IEA, küresel enerji sektöründen kaynaklanan metan emisyonlarının resmi olarak bildirilenden %70 daha yüksek olduğunu açıklarken, kömür endüstrisinin katkısı ilk kez ortaya kondu.
Paris merkezli Uluslararası Enerji Ajansı (IEA), 2022 Küresel Metan Takip raporunda, dünyanın metan emisyonlarını azaltmak için izleme çabalarını ve politika eylemini hızlandırması gerektiğini söyledi.

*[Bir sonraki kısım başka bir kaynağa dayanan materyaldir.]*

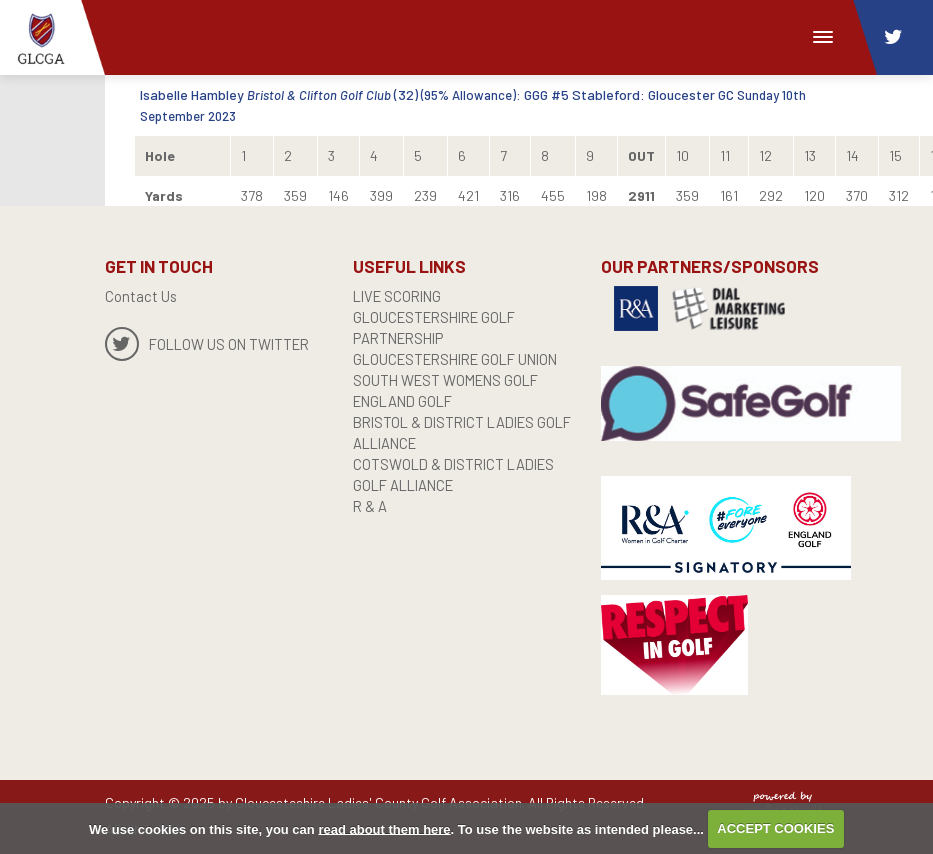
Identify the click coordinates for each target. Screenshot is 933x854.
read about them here (384, 828)
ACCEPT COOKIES (775, 828)
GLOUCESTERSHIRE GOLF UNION (463, 359)
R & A (370, 506)
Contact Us (141, 296)
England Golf (406, 401)
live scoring (400, 296)
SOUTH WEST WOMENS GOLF (450, 380)
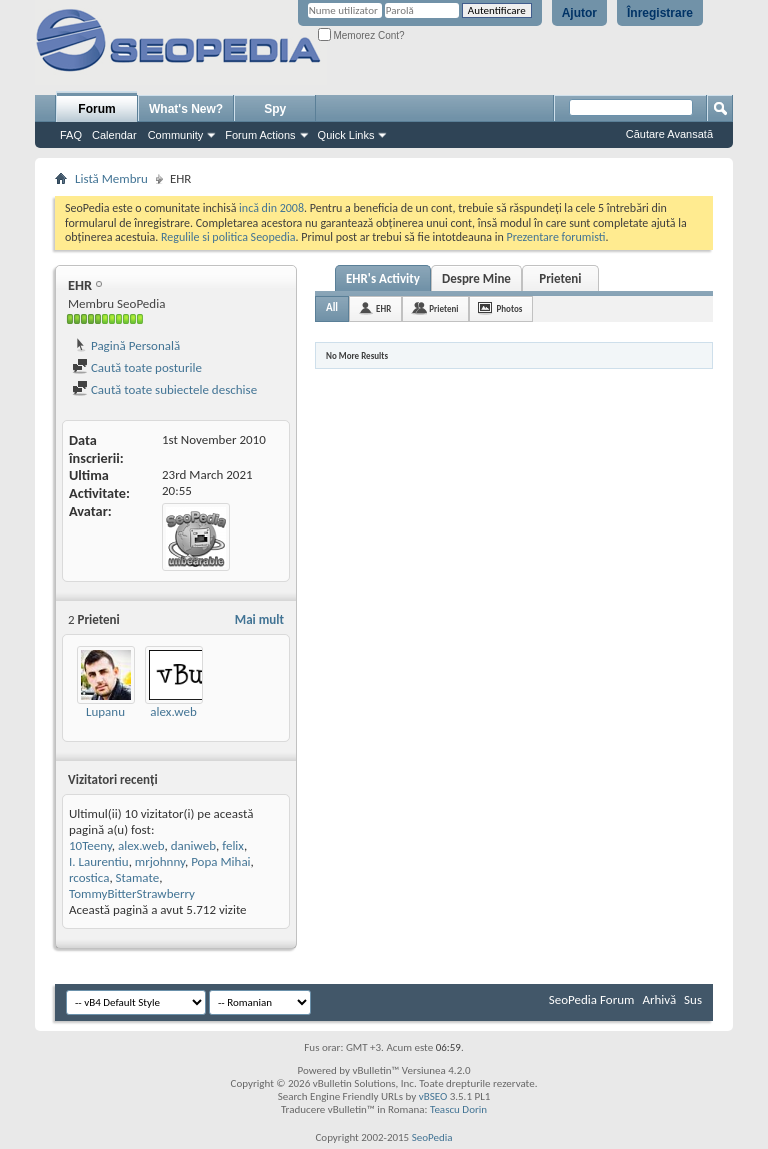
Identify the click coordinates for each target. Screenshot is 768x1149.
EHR (383, 308)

Kömür endüstrisinin katkısı, sorunun kaynaklarında ilk kez sorumlu tutuldu ve 42 milyon ton (Mt) ile fosil yakıt sektörünün diğer önemli aktörlerini geride bıraktı. Bu katkı paylarını, sırasıyla petrolden ve doğalgazdan kaynaklı 41 Mt ve 39 Mt izledi.
Rapor, her ülke için, sorunu dizginleyen bazı ilerleme belirtilerinin olasılığının görüldüğü, ilk kapsamlı emisyon tahminlerini sunuyor.
IEA, “Enerji sektöründen kaynaklanan metan emisyonları geçen yıl %5’in biraz altında büyüdü. Böylece 2019 seviyelerinin altında kaldı. Bu, emisyonları sınırlamaya yönelik bazı çabaların şimdiden işe yaradığını gösteriyor” dedi.
100’den fazla ülke, geçen yıl İskoçya’nın Glasgow kentinde düzenlenen COP26 iklim konferansında, metan emisyonlarını 2030 yılına kadar 2020 seviyelerine göre %30 azaltmak için ABD ve AB liderliğindeki bir girişime katıldı.
Ülke bazında ise geçen yıl enerji sektöründe en fazla metan emisyonuna 28 milyon tonla Çin yol açarken, bu ülkeyi 18 milyon tonla Rusya ve 17 milyon tonla ABD takip etti.
IEA’ye göre, enerji sektörü metan emisyonlarının %40’ına yol açarken, sektör kaynaklı metan emisyonları resmi rakamlardan %70 daha yüksek.
Londra merkezli iklim araştırma grubu Ember’den Anatoli Smirnov, “Metan sızıntıları, yanan kömürün iklim üzerindeki etkisini çoğaltıyor. Bu konu artık göz ardı edilemez. Kömür şirketleri bugüne kadar uygun maliyetli teknolojilere rağmen metan sızıntılarını azaltmak için çok az şey yaptı” dedi.
Geçen yılki fosil yakıt faaliyetlerinin neden olduğu tüm metan emisyonlarının yakalanması ve satılması halinde doğal gaz piyasalarında 180 milyar metreküp ilave doğalgaz oluşacağı hesaplandı. Bu rakam, Avrupa’nın elektrik üretim sektöründe kullandığı doğalgaz miktarına eşit ve piyasalardaki mevcut arz sıkışıklığını rahatlatmak için yeterli olarak görülüyor.
IEA Başkanı Fatih Birol, verilere ilişkin değerlendirmesinde, artan doğalgaz fiyatlarına dikkati çekerek, “Günümüzün yükselen doğalgaz fiyatlarında, dünya çapındaki petrol ve gaz operasyonlarından kaynaklanan metan emisyonlarının neredeyse tamamı hiçbir net maliyet olmadan önlenebilirdi. Metan emisyonlarının ölçümü açısından alarm veren bir eksik raporlama söz konusu ve bu konuda daha fazla şeffaflık gerekiyor. Küresel Metan Taahhüdünün, emisyonların azaltılmasında bir dönüm noktası olması gerekiyor” ifadelerini kullandı.